--- Job ---
Render everything from the line containing "The image size" down to the line containing "pyautogui.click(x=305, y=198)", both included, as a two-column CSV with the headers instruction and click. Give one line for each row, put each field in quotation marks, replace line breaks with spaces, and leave out the pictures.

--- Data to use ---
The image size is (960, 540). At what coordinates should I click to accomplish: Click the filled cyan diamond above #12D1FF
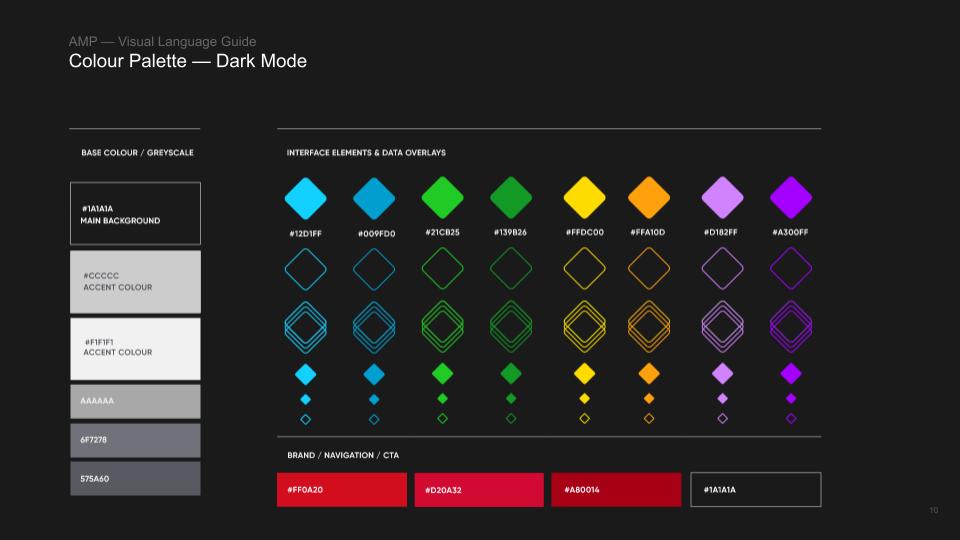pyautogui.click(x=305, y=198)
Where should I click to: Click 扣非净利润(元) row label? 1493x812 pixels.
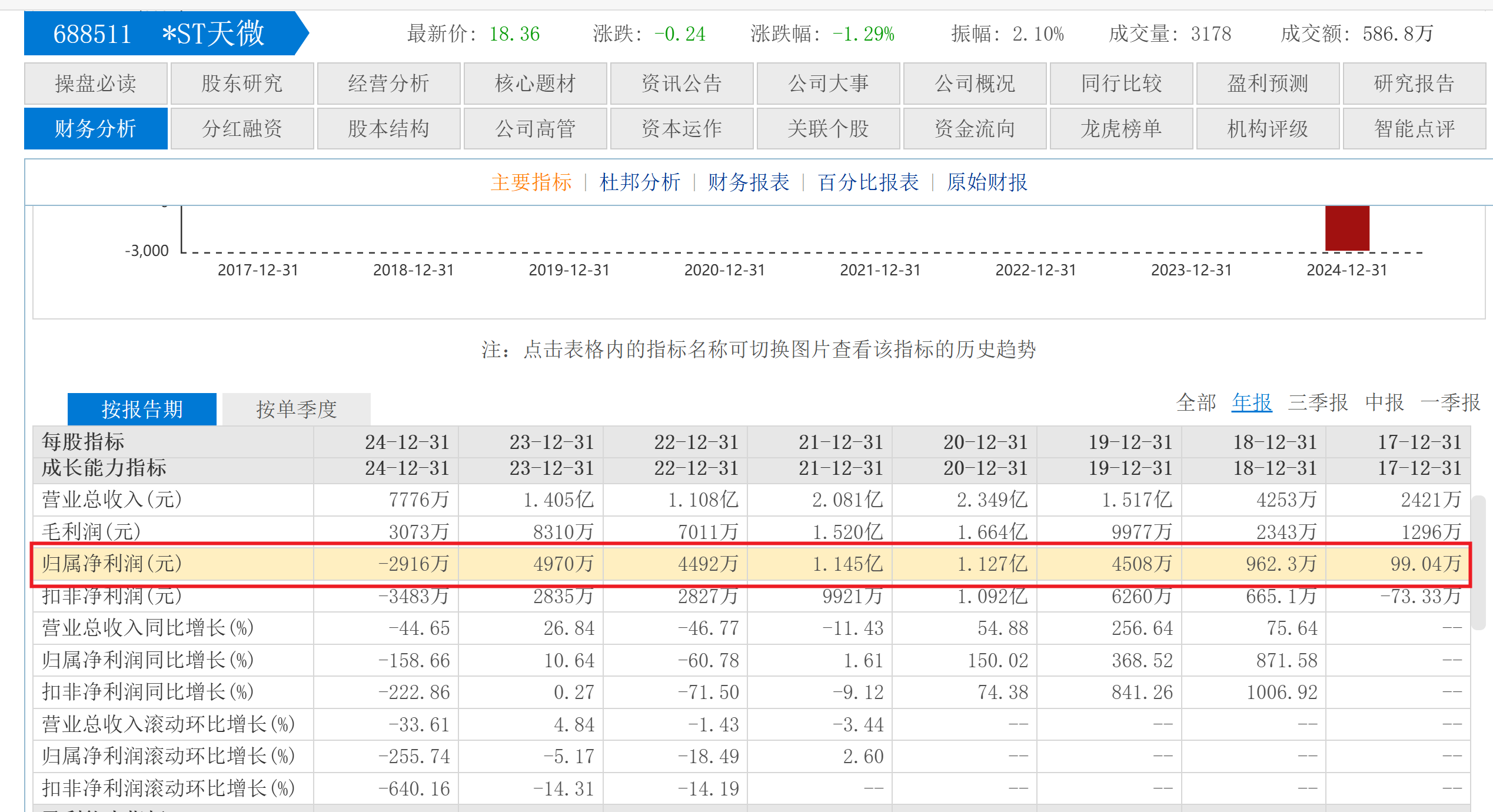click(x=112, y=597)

...

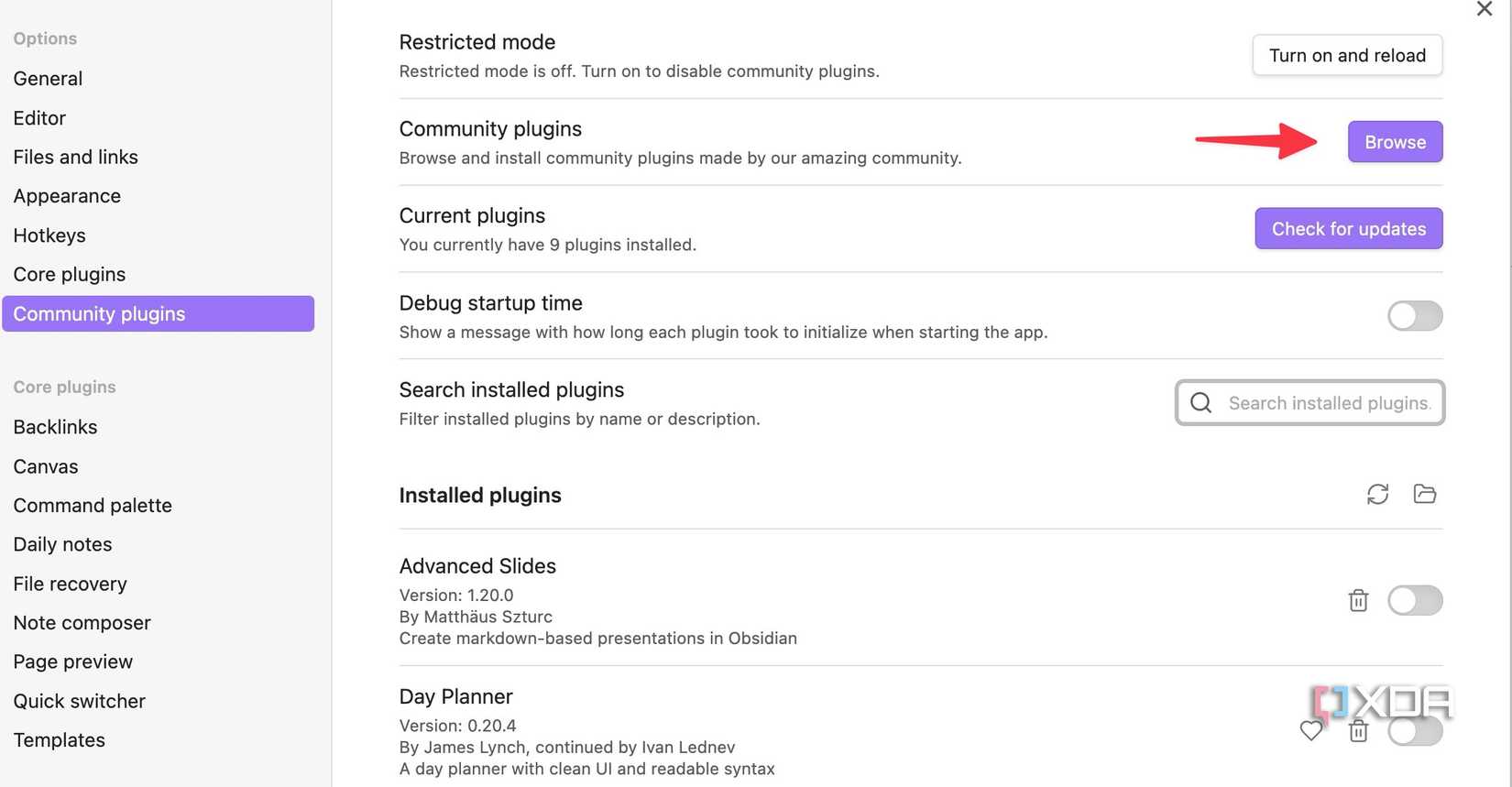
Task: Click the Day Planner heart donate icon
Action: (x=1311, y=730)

--- Answer below ---
instruction,click
"The image size is (960, 540). At what coordinates should I click to accomplish: Click the filled cyan diamond above #12D1FF","pyautogui.click(x=305, y=198)"